The preliminary schedule of the film took place in Chennai in March 2013, before the crew left for the remainder of the shooting in Dubai. "The 50-day shooting was very tough and challenging", said Shankar.

==Music==

Manal Naharam's audio was launched on 14 July 2014 at RKV Studios, Chennai attended by the cast of both Manal Naharam and the team of the directors first Tamil feature Oru Thalai Ragam as they celebrated the 34 year reunion of that film's release. Roopa, Shankar, Thyagu, Kailash, cameraman Rajasekhar (Rajasekhar-Robert) and T. Rajendar spoke on the occasion. The Malayalam dubbed version Sand City's audio was launched on 15 October at The Oberoi, Dubai attended by the entire cast and crew of Sand City.
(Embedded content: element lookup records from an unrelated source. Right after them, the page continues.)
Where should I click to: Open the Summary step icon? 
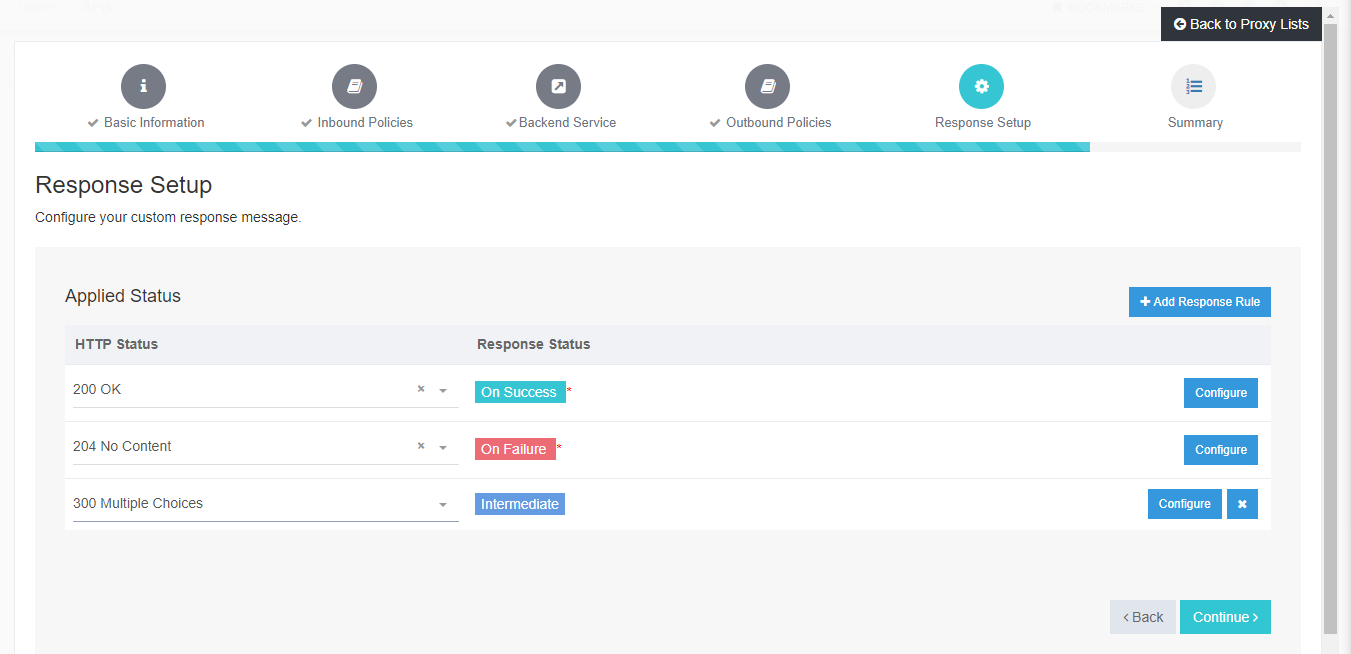(1194, 86)
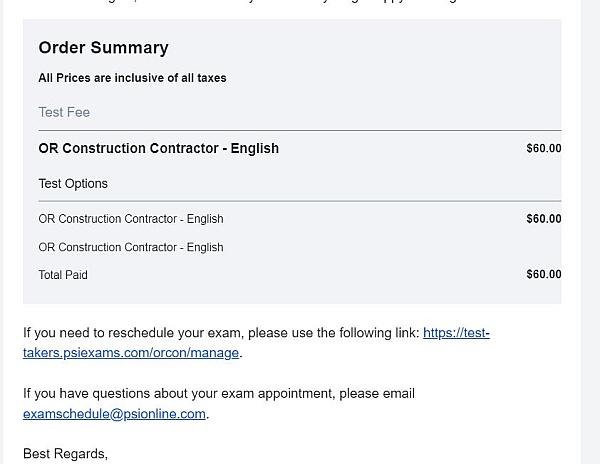
Task: Click the $60.00 price beside the bold title
Action: coord(543,148)
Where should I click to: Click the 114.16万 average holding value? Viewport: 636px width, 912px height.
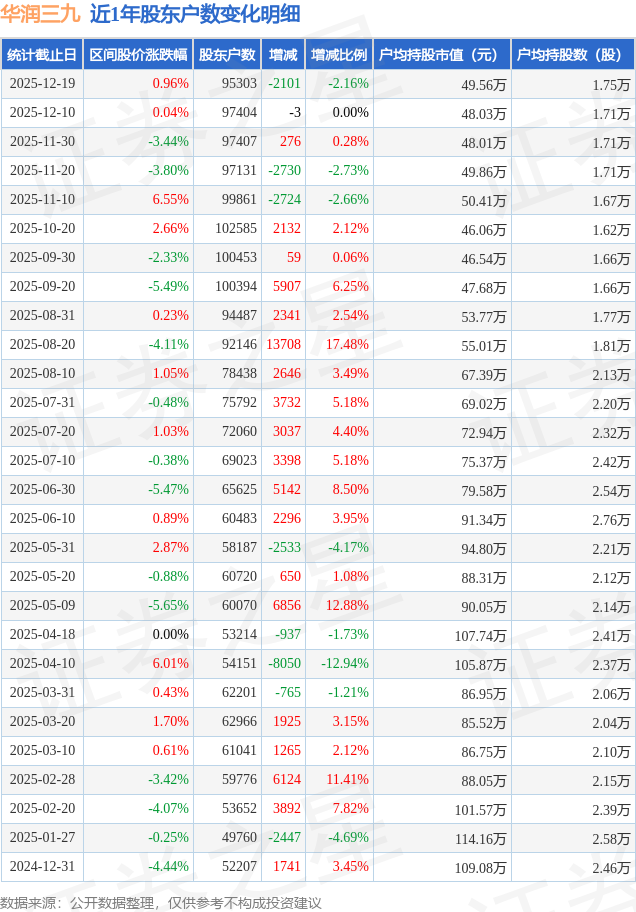point(480,838)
Apart from the team, actor Rizabawa also spoke on the occasion.

- Tamil Soundtrack

| No. | Song | Singers | Lyrics |
|---|---|---|---|
| 1 | "Nadhi Pokum Dishai..." | Hari Hara Sudhan | Tamil Amudhan |
| 2 | "Usharaiah Usharu..." | Anitha | Tamil Amudhan |
| 3 | "Theeyaga Theeyaga..." | Sulfiq L. | Tamil Amudhan |
| 4 | "Vaan Mazhai..." | V. V. Prasanna | Raaj Kannan |
| 5 | "Kanava Nijama..." | V. V. Prasanna & Reshma | Mani Bharathy |

- Malayalam (Dubbed) Soundtrack

| No. | Song | Singers | Lyrics |
|---|---|---|---|
| 1 | "Oru Yatra Mozhi..." | Anwar Sadath | Neha Gayal |
| 2 | "Usharaiah Usharu..." | Anitha | Tamil Amudhan |
| 3 | "Theechoodi Theechoodi..." | Sulfiq L. | Rinil Gowtham |
| 4 | "Njan Oru Minnal Kodi..." | Sulfiq L. | Chitoor Gopi |
| 5 | "Manasil Mazhaiyai..." | Anoop Shankar & Sitara | Sibi Padiyera |

==Reception==

Maalai Malar gave 71 marks out of 100 for Manal Naharam appreciating the film as attractive. They lauded director Shankar's effort in presenting the film in a touching manner. The technical side of the film, especially songs, cinematography, background score and dialogues were also appreciated. Thanishka and Varuna Shetty along with villain actor Vinod Kumar (VK) and Prajin' s performances were commended. Malini Mannath of The New Indian Express praised the screenplay, acting and the direction in Shankar's Tamil directorial debut.

A critic from The Times of India rated the Malayalam dubbed version as average and appreciated the photography of the film, summing up as "the film could have been much better if treated well".